/AlgoPA2

Primary LanguagePython

Steve Cobb
Algorithms Programming Assignment 2

Usage: 
$ ./RUN.py <file>

Output is to stdout.

Pseudocode:

Create list of edges (transactions) along with the time the transaction executes. O(m)

While creating edges, add entries to a hash table node_to_edge at the key [node_id] where 
the value is a list of edges. Thus, node_to_edge[node_id] points to a list of all incident 
edges upon node n with id node_id by the time all edges are created. O(m)

Initialize a global variable path (list of nodes) whose only element is designated start_node.
Begin modified DFS to update this path:

DFS(start_node, target_node, start_time, target_time)
    if start_time > target_time:
        # unsuccessful; backtrack
        remove last node from path
        return path
    if start_node == target_node:
        # path completed successfully
        return path
    for each edge e incident on start_node:
        mark edge so we won't traverse it again
        if e's other node n' is not in our path and start_time < e's time:
            # recursive call
            add n' to our path
            DFS(start_node = n', target_node=target_node, start_time = e's time, target_time=target_time)
    
    if last node on path is not target_node:
        #unsuccessful after; backtrack
        remove last node on path

At this point, path will either be the full path from start_node to target_node or it
will be empty.

Time Complexity:

Creating the list and node_to_edge hash table takes O(m) time because we iterate over the edges,
and each edge has a fixed number of nodes (2). The addition of the edge to the node's list in the
hash table is constant time (assuming amortized doubling of lists).

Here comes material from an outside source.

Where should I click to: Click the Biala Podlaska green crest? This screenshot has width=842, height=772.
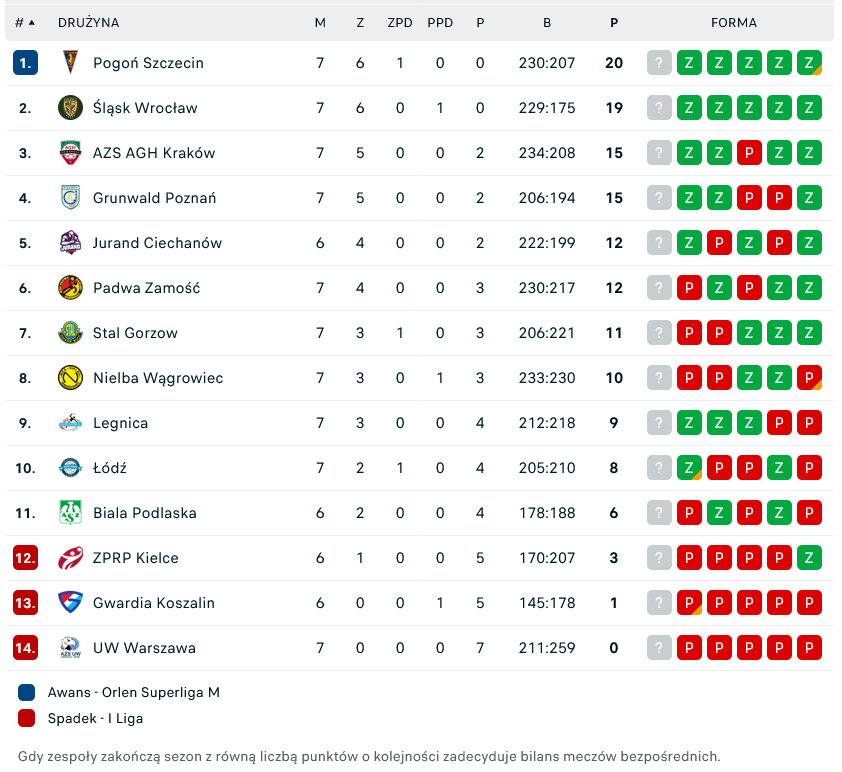click(70, 513)
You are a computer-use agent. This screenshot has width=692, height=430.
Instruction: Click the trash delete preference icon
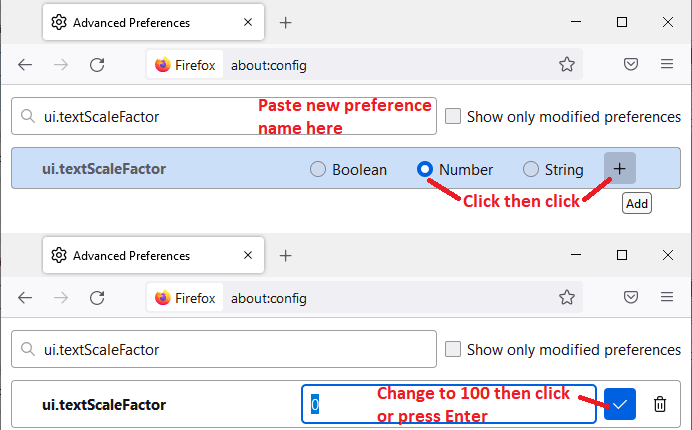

The DFS processing is a slightly altered breadth-first search, which reduces the processing 
time from DFS's O(m+n) to O(m), as it will not traverse any components not connected to the 
start node, and our algorithm traverse each edge at most twice (once from its node1, once
from its node2). Thus, the entire algorithm is O(m).

Correctness:

Suppose this algorithm does not work. That is, suppose the path P returned is incorrect. P is either:
    1. An empty path when a successful path exists.
    2. A path with edges which do not meet the timing/connection criteria

Let us examine possibility 1 first. An empty P means our algorithm, on its last iteration, did not
have the correct target node at P's last index. This could have happened for two reasons:
    1.1. The initial start time was later than the target_time
    1.2. The DFS executed but failed to find the target_node using only edges with time before 
       target_time

In case 1.1, there is no successful path, and we've reached a contradiction. In case 1.2, each branch
of the DFS tree must have culminated only in edges that (1) did not lead to the target node or (2)
were past the target time. Thus, there is no successful path, and we've reached a contradiction.

Now let us examine possibilty 2. Let us assume that a node n exists in our path such that n was
added out of order. That is, n was added to our path before its parent, n-1, received the trans-
mission. That means that the edge connecting n and n-1 must have a time of some t0, while the
edge between n-1 and its parent n-2 must have some time t1 > t0. But that means that in the exe-
cution of the above algorithm, n would never have been added to our path, because the time of the
edge (t0) would have been before the start_time for that execution of DFS (t1). Thus, we've reached
a contradiction, and this algorithm must be correct.